_SELECTED PASSAGE_:
○ ○ ○ ○

"At Sony, we assume all products of our competitors will have basically the same technology, price, performance, and features. Design is the only thing that differentiates one product from another in the marketplace."
- Norio Ohga,
Chairman and CEO, Sony
[1]

Art & Design

Graphic Design

Graphic Design is a profession that pertains to (among many others) typography, use of color, 2D & 3D spatial organization and temporal sequencing. The function of designers is to solve problems of communicating products, concepts, images, and organizations in the most original and precise form [2].

Visual or graphic designers working on Web project are forced to design in a grid environment from the outset, because of the nature of computer screens, which are a combination of red, green and blue light-emmitting squares called pixels. Any icon or graphic element used on the Web is saved as either a GIF or JPEG image. These images are a combination of square pixels. Pixels are combined to form design elements such as dots, lines and circles.

Adrian Frutiger, one of the great type designers of the 20th century, has outlined the design elements needed to create signs in his masterpiece Signs and Symbols. Included in this list are the dot, line and its variations (oblique, curve, horizontal, vertical), what he terms the morphology of signs or symmetry and asymmetry. He also provides information about the basics of signs which include the square, the triangle, the circle, the arrow and the cross. These traditional elements and basics enumerated by Frutiger are translated to pixels by digital graphic artists, so consequently understanding the principles of design helps artists to develop better work in the digital world.

 

Psychology of Art

Rudolf Arnheim offers up the theory that humans fundamentally think visually. He has made seminal contributions to the psychology of art, aesthetics, art education, and media studies. He has advanced a psychological approach to aesthetics. Arnheim in Visual Thinking suggests that thought and perception are intertwined. He states that "the three terms picture, symbol, sign do not stand for kinds of images. They describe three functions fulfilled by images." [3] Understanding that icons on the Web perform different functions is key to using them properly. Arnheim offers the following suggestions for how images function:

    sign - image serves as a sign to the extent to which it stands for a particular content without reflecting its characteristics visually.

○ ○ ○ ○

_SET EXERCISE 1_:
Decide whether each statement agrees with the passage on graphic design, answering yes or no and quoting the exact words that settle it. (a) Any icon or graphic element on the Web is saved as a GIF or JPEG image. (b) Frutiger counts the hexagon among the basics of signs. (c) Arnheim holds that picture, symbol and sign name kinds of images.
_SET EXERCISE 2_:
Please carry on the passage on graphic design from the point where it stops.

○ ○ ○ ○

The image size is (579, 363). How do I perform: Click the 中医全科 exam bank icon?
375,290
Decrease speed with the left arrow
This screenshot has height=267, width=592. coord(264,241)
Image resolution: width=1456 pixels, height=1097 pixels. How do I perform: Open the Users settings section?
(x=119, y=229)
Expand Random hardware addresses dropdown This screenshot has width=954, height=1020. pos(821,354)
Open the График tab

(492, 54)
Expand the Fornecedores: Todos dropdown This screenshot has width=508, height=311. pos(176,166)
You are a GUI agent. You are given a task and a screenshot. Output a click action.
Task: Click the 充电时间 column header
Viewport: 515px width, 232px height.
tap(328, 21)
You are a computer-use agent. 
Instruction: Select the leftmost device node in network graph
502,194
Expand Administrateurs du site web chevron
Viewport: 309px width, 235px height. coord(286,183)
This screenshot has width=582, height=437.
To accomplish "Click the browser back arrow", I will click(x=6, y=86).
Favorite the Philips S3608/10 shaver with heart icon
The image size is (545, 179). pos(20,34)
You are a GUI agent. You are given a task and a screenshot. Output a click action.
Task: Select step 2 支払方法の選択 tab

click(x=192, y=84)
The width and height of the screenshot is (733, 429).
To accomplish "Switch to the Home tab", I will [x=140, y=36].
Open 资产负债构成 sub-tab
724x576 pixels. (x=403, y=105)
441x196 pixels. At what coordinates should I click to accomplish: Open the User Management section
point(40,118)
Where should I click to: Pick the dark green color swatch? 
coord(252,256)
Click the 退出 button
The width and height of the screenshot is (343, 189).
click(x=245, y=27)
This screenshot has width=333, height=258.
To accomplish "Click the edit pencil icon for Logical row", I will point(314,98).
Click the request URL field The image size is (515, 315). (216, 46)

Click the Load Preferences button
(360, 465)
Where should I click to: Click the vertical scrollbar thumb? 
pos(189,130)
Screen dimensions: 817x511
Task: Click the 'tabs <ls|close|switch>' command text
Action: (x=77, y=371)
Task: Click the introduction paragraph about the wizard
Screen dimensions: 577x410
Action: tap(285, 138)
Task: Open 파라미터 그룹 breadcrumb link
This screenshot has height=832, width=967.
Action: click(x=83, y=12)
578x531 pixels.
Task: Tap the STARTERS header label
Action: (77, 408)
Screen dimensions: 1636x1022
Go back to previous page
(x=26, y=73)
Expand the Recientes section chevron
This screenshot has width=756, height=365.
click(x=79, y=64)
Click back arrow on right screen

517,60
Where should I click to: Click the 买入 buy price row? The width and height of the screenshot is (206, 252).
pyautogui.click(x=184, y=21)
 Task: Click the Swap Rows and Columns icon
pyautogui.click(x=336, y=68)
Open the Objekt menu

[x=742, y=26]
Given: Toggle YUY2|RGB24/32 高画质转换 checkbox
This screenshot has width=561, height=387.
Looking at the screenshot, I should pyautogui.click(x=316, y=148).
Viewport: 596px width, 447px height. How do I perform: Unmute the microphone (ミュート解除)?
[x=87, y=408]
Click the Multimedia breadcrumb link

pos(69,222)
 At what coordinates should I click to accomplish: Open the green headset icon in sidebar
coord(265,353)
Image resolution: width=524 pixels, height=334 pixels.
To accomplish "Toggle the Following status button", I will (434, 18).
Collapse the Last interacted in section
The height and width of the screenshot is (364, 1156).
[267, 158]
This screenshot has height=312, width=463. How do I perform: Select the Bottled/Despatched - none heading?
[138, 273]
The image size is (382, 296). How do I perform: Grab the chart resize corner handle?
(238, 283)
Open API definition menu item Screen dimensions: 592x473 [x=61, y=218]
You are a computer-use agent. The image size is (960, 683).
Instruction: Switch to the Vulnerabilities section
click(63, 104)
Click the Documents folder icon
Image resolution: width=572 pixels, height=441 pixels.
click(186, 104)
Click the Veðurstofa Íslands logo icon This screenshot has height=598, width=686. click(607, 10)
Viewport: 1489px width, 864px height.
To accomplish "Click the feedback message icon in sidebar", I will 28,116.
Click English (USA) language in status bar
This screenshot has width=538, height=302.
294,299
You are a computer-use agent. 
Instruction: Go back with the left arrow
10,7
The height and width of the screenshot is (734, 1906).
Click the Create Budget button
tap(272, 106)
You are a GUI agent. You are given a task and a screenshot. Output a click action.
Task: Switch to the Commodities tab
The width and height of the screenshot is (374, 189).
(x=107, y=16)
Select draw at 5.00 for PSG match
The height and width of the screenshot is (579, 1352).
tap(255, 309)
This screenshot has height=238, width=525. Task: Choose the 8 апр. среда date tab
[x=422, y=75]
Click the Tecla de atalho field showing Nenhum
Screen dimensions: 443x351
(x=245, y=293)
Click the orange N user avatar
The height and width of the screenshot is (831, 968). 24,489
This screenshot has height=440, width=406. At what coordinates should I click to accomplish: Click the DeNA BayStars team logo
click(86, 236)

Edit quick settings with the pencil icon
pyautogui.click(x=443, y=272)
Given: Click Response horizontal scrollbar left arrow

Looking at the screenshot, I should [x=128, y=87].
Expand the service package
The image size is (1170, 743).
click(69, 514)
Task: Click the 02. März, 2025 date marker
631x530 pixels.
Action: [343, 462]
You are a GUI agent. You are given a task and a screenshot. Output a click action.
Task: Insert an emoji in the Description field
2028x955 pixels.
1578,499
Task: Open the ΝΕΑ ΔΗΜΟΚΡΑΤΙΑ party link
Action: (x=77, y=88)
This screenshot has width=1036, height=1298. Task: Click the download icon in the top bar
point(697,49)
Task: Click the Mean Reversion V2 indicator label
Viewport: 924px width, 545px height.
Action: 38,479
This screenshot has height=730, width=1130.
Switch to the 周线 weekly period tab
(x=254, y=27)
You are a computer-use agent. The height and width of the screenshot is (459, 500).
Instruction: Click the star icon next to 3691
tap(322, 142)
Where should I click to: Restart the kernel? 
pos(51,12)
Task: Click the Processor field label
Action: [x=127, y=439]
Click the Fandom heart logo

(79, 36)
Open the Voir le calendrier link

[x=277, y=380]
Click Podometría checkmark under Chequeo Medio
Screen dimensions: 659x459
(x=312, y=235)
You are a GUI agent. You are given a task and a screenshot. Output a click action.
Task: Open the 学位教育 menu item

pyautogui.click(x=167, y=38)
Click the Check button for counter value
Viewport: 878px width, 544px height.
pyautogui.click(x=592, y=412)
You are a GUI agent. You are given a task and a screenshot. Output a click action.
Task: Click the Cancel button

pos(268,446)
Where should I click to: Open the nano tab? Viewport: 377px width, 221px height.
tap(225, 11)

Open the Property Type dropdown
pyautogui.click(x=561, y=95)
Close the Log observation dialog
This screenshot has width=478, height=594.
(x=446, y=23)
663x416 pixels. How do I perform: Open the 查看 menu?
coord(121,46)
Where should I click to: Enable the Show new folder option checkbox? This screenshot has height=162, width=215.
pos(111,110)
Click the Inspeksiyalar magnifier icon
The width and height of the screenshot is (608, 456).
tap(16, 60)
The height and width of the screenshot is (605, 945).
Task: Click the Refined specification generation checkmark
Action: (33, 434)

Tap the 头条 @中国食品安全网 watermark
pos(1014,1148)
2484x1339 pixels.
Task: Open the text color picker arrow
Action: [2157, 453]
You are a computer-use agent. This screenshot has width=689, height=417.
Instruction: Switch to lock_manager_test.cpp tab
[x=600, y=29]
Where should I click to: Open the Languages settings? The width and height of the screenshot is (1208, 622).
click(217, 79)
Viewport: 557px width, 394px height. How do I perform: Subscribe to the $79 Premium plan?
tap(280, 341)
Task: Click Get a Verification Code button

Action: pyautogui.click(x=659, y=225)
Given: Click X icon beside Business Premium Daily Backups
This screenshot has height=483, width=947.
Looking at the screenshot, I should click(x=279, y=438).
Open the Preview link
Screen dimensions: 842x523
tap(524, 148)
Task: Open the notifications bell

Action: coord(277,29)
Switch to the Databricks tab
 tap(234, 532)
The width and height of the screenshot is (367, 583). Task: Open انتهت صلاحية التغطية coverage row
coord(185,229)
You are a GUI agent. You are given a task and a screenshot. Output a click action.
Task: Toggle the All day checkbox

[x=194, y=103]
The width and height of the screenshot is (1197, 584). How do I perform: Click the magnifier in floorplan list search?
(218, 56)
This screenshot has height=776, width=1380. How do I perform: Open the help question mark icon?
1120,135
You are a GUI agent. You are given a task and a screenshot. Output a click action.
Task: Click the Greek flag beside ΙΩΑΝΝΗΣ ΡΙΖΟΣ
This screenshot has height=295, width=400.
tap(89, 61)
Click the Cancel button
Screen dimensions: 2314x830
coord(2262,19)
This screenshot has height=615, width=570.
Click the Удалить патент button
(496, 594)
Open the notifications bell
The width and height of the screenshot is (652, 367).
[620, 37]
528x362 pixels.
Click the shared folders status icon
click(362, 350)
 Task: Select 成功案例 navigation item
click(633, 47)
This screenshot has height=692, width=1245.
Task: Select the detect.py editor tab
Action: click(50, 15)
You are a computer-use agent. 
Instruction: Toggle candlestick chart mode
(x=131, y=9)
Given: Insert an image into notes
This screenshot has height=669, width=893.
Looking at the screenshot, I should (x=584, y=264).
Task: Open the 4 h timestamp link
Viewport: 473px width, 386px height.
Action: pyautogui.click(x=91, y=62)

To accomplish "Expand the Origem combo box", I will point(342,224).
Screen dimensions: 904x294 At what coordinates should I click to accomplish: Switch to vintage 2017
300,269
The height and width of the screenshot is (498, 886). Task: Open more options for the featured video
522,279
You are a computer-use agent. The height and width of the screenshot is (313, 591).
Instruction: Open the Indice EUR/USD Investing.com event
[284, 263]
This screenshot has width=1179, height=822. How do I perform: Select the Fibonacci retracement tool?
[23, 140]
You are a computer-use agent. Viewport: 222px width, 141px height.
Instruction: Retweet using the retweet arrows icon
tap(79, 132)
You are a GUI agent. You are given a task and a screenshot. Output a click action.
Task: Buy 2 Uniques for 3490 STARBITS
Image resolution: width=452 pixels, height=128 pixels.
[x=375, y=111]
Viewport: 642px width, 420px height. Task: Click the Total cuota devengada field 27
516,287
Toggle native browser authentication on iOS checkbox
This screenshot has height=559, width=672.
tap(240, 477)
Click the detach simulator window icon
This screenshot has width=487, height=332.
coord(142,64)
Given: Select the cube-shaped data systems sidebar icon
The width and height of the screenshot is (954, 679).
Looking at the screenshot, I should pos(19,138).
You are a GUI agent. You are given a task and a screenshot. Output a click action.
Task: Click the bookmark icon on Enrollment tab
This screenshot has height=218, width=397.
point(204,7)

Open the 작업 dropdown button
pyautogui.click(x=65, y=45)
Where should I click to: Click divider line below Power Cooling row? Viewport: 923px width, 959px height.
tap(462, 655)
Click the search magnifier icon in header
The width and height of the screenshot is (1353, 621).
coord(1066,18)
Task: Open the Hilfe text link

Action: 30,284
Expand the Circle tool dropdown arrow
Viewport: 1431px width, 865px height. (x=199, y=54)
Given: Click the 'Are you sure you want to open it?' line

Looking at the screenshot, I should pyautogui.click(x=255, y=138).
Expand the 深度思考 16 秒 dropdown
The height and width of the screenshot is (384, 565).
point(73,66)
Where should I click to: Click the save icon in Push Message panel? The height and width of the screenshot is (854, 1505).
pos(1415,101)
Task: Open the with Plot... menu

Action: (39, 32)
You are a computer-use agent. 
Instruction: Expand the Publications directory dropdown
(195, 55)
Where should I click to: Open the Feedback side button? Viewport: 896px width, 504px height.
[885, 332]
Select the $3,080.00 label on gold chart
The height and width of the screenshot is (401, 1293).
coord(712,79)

○ ○ ○ ○

_RIGHT ANSWER 1_:
(a) Yes: "Any icon or graphic element used on the Web is saved as either a GIF or JPEG image."
(b) No: "the basics of signs which include the square, the triangle, the circle, the arrow and the cross."
(c) No: "the three terms picture, symbol, sign do not stand for kinds of images. They describe three functions fulfilled by images."

_RIGHT ANSWER 2_:
    symbols - an image acts as a symbol to the extent to which it portrays things which are at a higher level of abstractness than is the symbol itself.

    pictures - images are pictures to the extent to which they portray things located at a lower level of abstractness than they are themselves. [4]

Paul Messaris, in his book Visual Literacy, state that "pictures have no explicit means of expressing affirmation. What we are dealing with here is the more general principle that pictures lack a systematic set of symbols and syntactic devices for making propositions."[5]  Whether one considers a sign, symbol or picture, none have inherent characteristics that make them understandable to an individual. His discussion suggests that individuals are not born with visual literacy, but instead it is a learned skill that requires abstract understanding.  When anticipating a user's interaction with a Web site, the design professional must take into account the idea that users are not inherently born with visual literacy, but acquire it over time through education.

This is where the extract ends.